I also try to model the qualities of organization and accuracy that, to me, are two of most important characteristics necessary to being an effective teacher.

Left, Permission to Wear Pants, 1999, wood, acrylic, photo transfers, 30 x 22 in.. Right, Grazing, 2006, solar gravuere on Stonehenge, 7 ½ x 9 ½ in.
5. What are your contributions to Women’s Caucus and women’s issues in art education?
I have presented conference papers through the Women’s Caucus and work to highlight the lives and artwork of historical and contemporary lesbian artists
6. Could you describe your current identity as a woman and art educator?
I see myself as a proud lesbian feminist art educator, in a wonderful relationship with a lesbian artist, as a very amateur golfer, and as an art maker. I am very interested in reading more about the emergence of a spirituality that has no dogmatic religion but is concerned with recognizing the essence of every living creature, including the earth. I am working to become more enlightened through my spiritual quest, my teaching, my artwork, and although the path is an arduous one, it is an exciting one.

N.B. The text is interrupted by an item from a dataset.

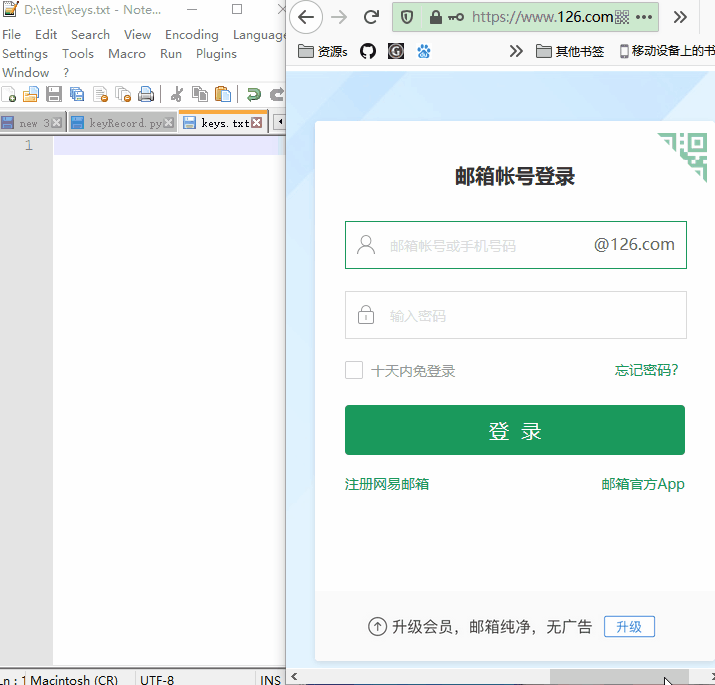
Task: Click the Paste clipboard toolbar icon
Action: (x=223, y=94)
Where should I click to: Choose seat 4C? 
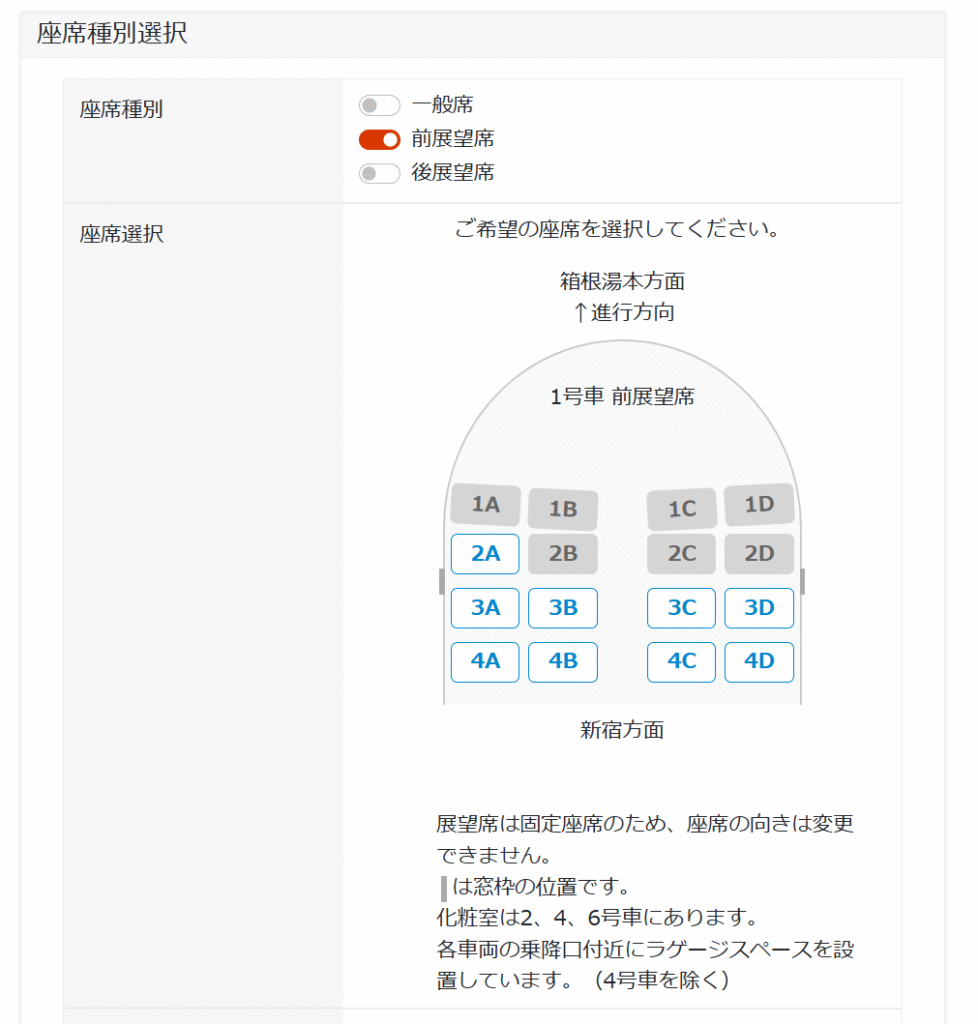coord(681,662)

7. How has this identity changed and grown over time?
I started out as a very closeted lesbian art teacher for a few years and then joined the Air Force as a Public Affairs Officer. Strangely enough, while I was in the Air Force I became an ardent lesbian separatist, torn between two worlds – the heterosexual military (or so it seemed to me) where I worked and the lesbian separatist community in which I lived. I thought that anger was necessary to get what I thought I deserved as a lesbian. It was then I began to seek out a more real existence, perhaps spiritual. My path led me back to being an art teacher and then to graduate school. I realized I loved teaching, accepted my sexual identity as a lesbian, and met my life partner. I found teaching at the college level exciting and challenging and that hasn’t changed. Since moving to New Mexico I have again found my art making self.

Left, Laurel Lampela. Right, Foraging, 2007, digital photo, collage, ink jet print on Arches, 10 1/8 x 13 1/8 in.
8. Have you ever felt held back or discriminated against because of your gender?
Absolutely. I literally was held back while in Officer Training School because I believed that women should be able to wear pants just as the men were able to wear pants. I had to march alone behind my flight if I wore pants and that’s exactly what I did. I also have felt that I have had to work much harder because I am a woman at every job I’ve had. Now, I am trying to see how everyone, women and men, are conditioned to believe certain things about their selves because of their biological sex and because of their gender. I’m hopeful that women and men will be able to be both their masculine and feminine selves without encountering any discrimination.
9. Have you seen other professionals in the field discriminated against in educational workplaces?
Yes and it is so unfortunate. I’ve personally witnessed how two wonderful lesbian colleagues suffered “psychic gynocide in diabolical ways” at the university level – one stayed on at a particular university and the other was fired from the same. Both were put through a living hell because, as I saw it, they were proud lesbian feminists not afraid to speak up when injustice occurred.
10. What changes would you like to enact in art education?
That’s an interesting question because although there are changes I would like to see, I know the only constant is change so change will happen. I would like to see all LGBT art teachers throughout the US and the world able to be open about who they are without fearing harassment or discrimination. I would like to see the spiritual brought into our field but I have no idea of how or in what ways that might occur.